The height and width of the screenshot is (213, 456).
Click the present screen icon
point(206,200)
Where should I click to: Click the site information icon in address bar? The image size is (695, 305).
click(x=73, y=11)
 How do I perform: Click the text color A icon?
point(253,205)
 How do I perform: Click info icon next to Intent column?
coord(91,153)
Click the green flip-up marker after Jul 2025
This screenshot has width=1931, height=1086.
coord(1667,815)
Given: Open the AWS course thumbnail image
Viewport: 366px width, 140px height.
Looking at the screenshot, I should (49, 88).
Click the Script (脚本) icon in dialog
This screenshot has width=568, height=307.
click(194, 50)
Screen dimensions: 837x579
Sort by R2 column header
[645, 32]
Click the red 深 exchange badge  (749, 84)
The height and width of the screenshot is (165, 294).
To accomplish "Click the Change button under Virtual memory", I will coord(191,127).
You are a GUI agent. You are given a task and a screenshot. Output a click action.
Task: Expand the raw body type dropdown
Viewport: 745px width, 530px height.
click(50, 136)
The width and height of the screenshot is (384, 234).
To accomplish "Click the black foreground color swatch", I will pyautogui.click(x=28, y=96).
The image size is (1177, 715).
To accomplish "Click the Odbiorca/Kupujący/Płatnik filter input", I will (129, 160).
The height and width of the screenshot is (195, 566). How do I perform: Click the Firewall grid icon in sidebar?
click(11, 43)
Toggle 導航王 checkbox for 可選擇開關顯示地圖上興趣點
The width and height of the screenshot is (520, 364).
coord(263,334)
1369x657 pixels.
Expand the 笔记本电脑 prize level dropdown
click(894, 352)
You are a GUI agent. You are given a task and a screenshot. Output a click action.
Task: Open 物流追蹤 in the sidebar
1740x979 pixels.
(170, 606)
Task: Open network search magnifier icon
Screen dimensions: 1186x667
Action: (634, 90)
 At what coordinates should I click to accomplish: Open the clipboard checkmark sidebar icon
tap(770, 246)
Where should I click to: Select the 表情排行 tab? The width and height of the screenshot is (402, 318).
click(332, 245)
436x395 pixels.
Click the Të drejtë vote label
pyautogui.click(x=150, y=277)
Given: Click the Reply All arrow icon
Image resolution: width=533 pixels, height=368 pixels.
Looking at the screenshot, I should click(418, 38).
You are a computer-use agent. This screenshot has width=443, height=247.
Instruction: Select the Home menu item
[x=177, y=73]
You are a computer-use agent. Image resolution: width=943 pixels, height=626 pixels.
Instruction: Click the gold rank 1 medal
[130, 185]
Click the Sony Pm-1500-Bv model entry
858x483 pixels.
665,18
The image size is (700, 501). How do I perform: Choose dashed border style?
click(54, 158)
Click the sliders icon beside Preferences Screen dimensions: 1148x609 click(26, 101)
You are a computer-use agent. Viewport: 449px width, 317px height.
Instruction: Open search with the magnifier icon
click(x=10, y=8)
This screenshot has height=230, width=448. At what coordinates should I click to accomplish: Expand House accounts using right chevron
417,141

REQUIREMENT - Reproduce the listing from the line containing "Where should I click to: Click" through the line containing "will pyautogui.click(x=28, y=96).", substituting "field" for every occurrence of "column" and leaving everything else unchanged.

WRITTEN SOLUTION -
Where should I click to: Click the site information icon in address bar? The image size is (695, 305).
click(x=73, y=11)
 How do I perform: Click the text color A icon?
point(253,205)
 How do I perform: Click info icon next to Intent field?
coord(91,153)
Click the green flip-up marker after Jul 2025
This screenshot has width=1931, height=1086.
coord(1667,815)
Given: Open the AWS course thumbnail image
Viewport: 366px width, 140px height.
Looking at the screenshot, I should (49, 88).
Click the Script (脚本) icon in dialog
This screenshot has width=568, height=307.
click(194, 50)
Screen dimensions: 837x579
Sort by R2 field header
[645, 32]
Click the red 深 exchange badge  (749, 84)
The height and width of the screenshot is (165, 294).
To accomplish "Click the Change button under Virtual memory", I will coord(191,127).
You are a GUI agent. You are given a task and a screenshot. Output a click action.
Task: Expand the raw body type dropdown
Viewport: 745px width, 530px height.
click(50, 136)
The width and height of the screenshot is (384, 234).
To accomplish "Click the black foreground color swatch", I will pyautogui.click(x=28, y=96).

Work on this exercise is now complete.